Claudio Zali, presidente del Consiglio di Stato del Canton Ticino, ha attaccato duramente l’Italia, definendo i rapporti tra i due Paesi ”ai minimi storici”.
Lo scontro diplomatico
Zali non ha usato giri di parole nel lungo sfogo riguardo l’operato dell’ambasciatore italiano in Svizzera, Gian Lorenzo Cornado. Il motivo dello scontro sta nelle dichiarazioni del diplomatico in merito ai tragici eventi di Crans-Montana.
‘L’ambasciatore si è espresso in modi assolutamente inaccettabili”, ha detto Zali, parlando di una ”campagna estremamente negativa” nei confronti del governo.
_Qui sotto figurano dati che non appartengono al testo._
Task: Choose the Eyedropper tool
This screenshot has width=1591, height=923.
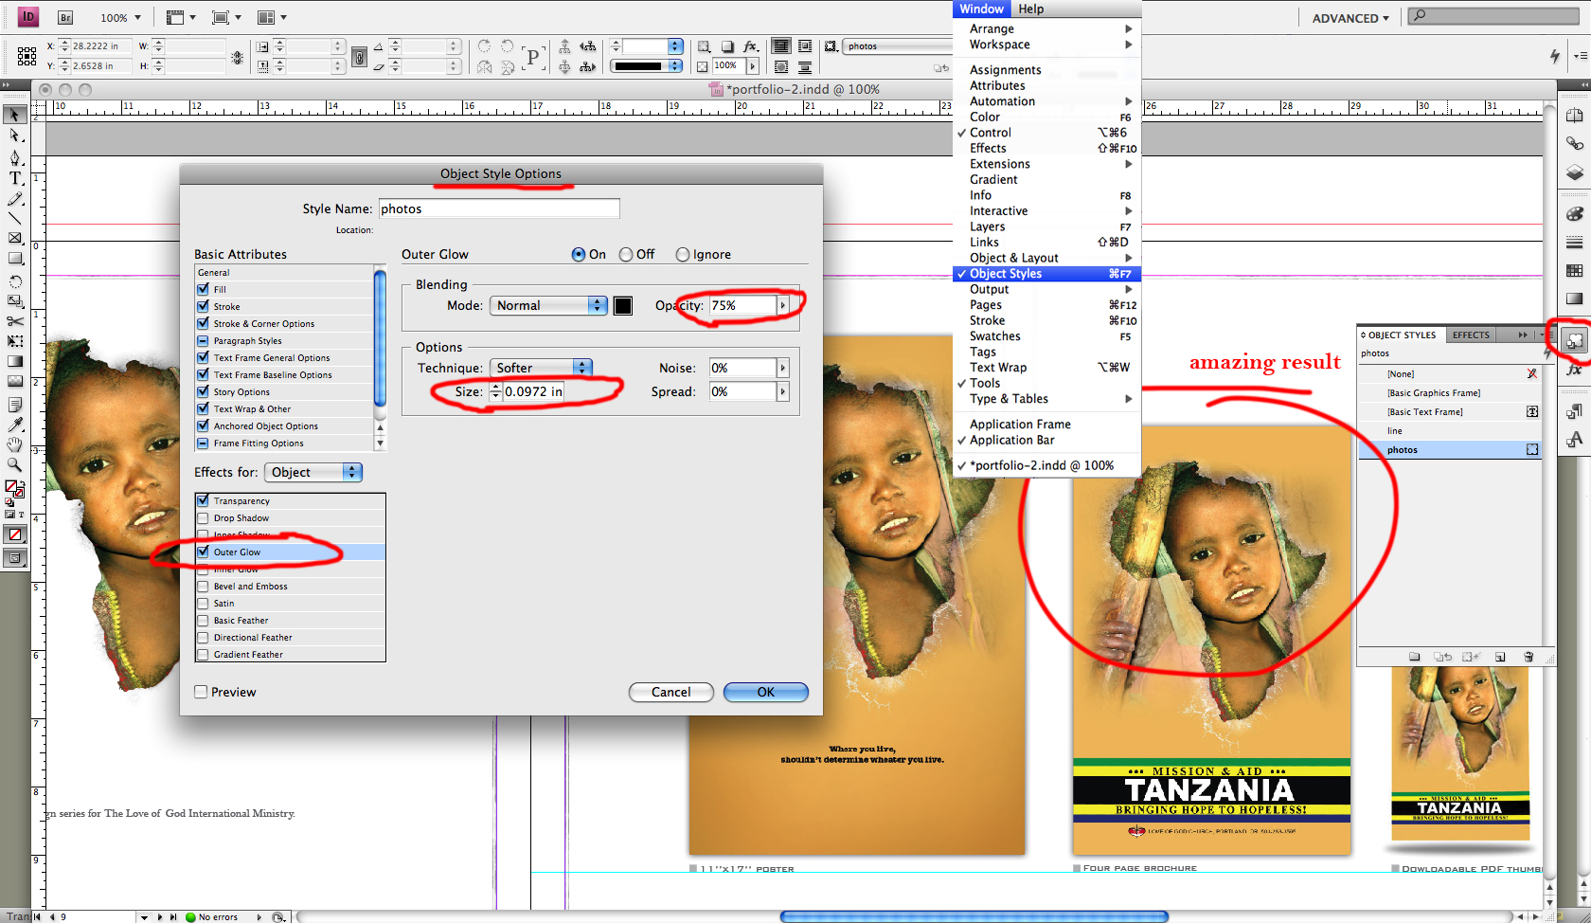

Secondo il consigliere di Stato ticinese, Cornado avrebbe agito con ”una spregiudicatezza forse dovuta al fatto di essere a fine carriera” definendo inaspettate le sue uscite tra due Paesi che si ritengono amici.
I nuovi accordi sui frontalieri
Se la polemica su Crans-Montana rappresenta la goccia, il vero scontro resta quello economico. Zali sostiene che la tensione nasconde il tentativo dell’Italia di aggirare gli accordi internazionali recentemente rivisti.
”L’Italia intende sottrarsi agli accordi internazionali stipulati con la Svizzera e recentemente rivisti con l’accordo sui frontalieri, applicando ai ‘vecchi’ frontalieri un’imposta supplementare giustificata con il pretesto di una tassa sulla salute” ha dichiarato Zali, che ha aggiunto: ”Sembrerebbe che la Confederazione intenda prostrarsi in ginocchio davanti a Roma, e come sempre sarà il Ticino a pagarne il prezzo”.
Richiesto un vertice d’urgenza
Il timore del Canton Ticino è che la Confederazione possa cedere alle pressioni italiane. Per questo motivo hanno chiesto formalmente che la questione venga discussa in Consiglio di Stato prima del mese di giugno.